Baca berita tanpa iklan. Gabung Kompas.com+
Salin Artikel

Apakah Benar Lawang Sewu Punya 1.000 Pintu?

JAKARTA, KOMPAS.com – Di tengah pandemi virus corona (Covid-19), sangat disayangkan jika kamu tidak memanfaatkan masa-masa di rumah saja untuk traveling secara virtual.

Selain untuk menghibur diri, kamu juga bisa melepas penat dengan menjelajahi tempat wisata yang mungkin lokasinya jauh dari rumahmu.

Salah satu kegiatan jelajah tempat wisata secara virtual yang bisa diikuti adalah virtual tour bersama Blibli.

Blibli merupakan salah satu e-commerce di Indonesia yang turut menyediakan virtual tour melalui kategori Tour & Travel sejak 1 Juni 2020.
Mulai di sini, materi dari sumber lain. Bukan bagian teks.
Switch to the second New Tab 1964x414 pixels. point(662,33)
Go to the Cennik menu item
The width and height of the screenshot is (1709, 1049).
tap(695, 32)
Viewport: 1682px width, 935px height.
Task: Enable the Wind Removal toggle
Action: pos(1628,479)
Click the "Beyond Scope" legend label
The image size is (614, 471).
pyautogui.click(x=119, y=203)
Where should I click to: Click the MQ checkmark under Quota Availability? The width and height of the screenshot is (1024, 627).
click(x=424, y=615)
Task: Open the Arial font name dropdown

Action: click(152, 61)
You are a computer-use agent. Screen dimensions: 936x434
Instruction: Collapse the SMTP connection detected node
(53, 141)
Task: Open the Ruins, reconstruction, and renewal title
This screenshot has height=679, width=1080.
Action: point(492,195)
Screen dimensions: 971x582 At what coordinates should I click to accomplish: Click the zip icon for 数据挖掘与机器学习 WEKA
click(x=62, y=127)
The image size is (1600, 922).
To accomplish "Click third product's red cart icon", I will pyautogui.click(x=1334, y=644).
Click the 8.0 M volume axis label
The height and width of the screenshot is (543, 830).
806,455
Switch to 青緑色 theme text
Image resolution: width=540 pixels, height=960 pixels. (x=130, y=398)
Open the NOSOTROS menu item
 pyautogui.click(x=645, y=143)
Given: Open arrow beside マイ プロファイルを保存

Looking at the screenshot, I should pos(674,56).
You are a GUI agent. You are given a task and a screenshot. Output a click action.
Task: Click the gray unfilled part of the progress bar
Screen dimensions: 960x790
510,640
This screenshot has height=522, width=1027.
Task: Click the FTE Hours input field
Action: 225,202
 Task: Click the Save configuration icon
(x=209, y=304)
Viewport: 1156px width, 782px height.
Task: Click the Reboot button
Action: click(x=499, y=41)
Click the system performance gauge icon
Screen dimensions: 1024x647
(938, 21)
“Melalui virtual tour, Blibli memungkinkan pelaku industri pariwisata, khususnya para travel agent dan tour guide, untuk menjalankan roda bisnis mereka meskipun di tengah pandemi,” ujar Theresia Magdalena, VP of Blibli Tour & Travel Category dalam keterangan pers yang Kompas.com terima beberapa waktu lalu.

Kabar 1.000 pintu

Kompas.com berkesempatan untuk mengikuti virtual tour tersebut bersama dengan 43 anggota tur lainnya. Kami ditemani oleh seorang pemandu tur bernama Andry Rizki Perdana.

Saat tur dimulai, Andry menyambut kami di bagian luar Gedung A Lawang Sewu, tepatnya dekat ruangan yang menyimpan sumur.

Lawang Sewu, dulu disebut dengan Het Hoofdkantoor van de Nederlandsch-Indische Spoorweg Maatscappij, dibangun pada 27 Februari 1904.

Andry menjelaskan sedikit seputar gedung yang terletak di kawasan Tugu Muda, Semarang. Terutama soal kabar jumlah pintu gedung yang mencapai 1.000.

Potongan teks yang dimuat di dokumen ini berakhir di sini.